Our youth read, play and constantly watch comic books, games and videos associated with graphic violence. It is ironic that one of the most antigun communities, Hollywood, constantly depicts gun-associated violence in films and television. It has been reported that the average child watches 8,000 televised murders and 100,000 acts of violence before finishing elementary school.
The typical attitude has been that all is well since the homicide rate is down. But, when we look further, the ratio of victims of homicide during the 1980s was 17.5 and 13.2 for the 18-24 and 35-49 age groups respectively. In 2005, the same ratios were 14.9 and 5.7 indicating that most of the decrease in the overall homicide rate was at the expense of the older group.
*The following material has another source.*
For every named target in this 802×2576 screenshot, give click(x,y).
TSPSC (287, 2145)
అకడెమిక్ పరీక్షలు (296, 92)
The critics of controlling explicit violence in the media claim definitive studies have not been done. But even assuming this is accurate, can a reasonable person see any societal benefit to exposing millions to graphic violence?
We do not use the same criteria for pornography. Although there are no large, long-term studies showing an association between exposures to pornography by children and antisocial behavior, common sense indicates that it cannot have a positive impact on children. Thus we attempt to control exposure by limiting at what time, on what channels, and have developed a parental guidance scoring system.
The fact that this column is endorsing wide public health approaches to gun violence should not be interpreted as a vote for not acting now on common-sense measures. For instance, if the major reason for gun ownership is protection, should we allow unrestricted purchase of firearms?
In Virginia, a 19-year-old law restricting the purchase of a handgun to one per month was recently rescinded. It is hard to make a case for purchasing multiple handguns on a weekly basis if the guns are used for protection.
This is an encouragement for secondary illegal sales and smuggling of guns to other states where more control exists. Arizona has no registration, no permit required and no waiting period on handgun purchases. Additionally there is no limit on the guns that can be purchased in one month. According to the Yellow Pages there are 111 gun dealers in the Phoenix area alone with a population of 1.5 million people.
This does not take into consideration online retailers, gun dealers without a land-based phone or national department store retailers who do not advertise themselves as “gun dealers.” It is not a stretch to think that many of these guns will find their way to undesirable hands, many of them in Mexico. For comparison purposes, Los Angeles, home for more than 4 million people, has 21 gun dealers.
Reasonable gun ownership is not the issue, gun violence is. As we have successfully done with car accidents and cigarette smoking, public health measures should be applied to this problem which is responsible for 30,000 yearly deaths in the U.S. Most of them young people.
We owe it to our youth to consider a multidimensional approach to this problem.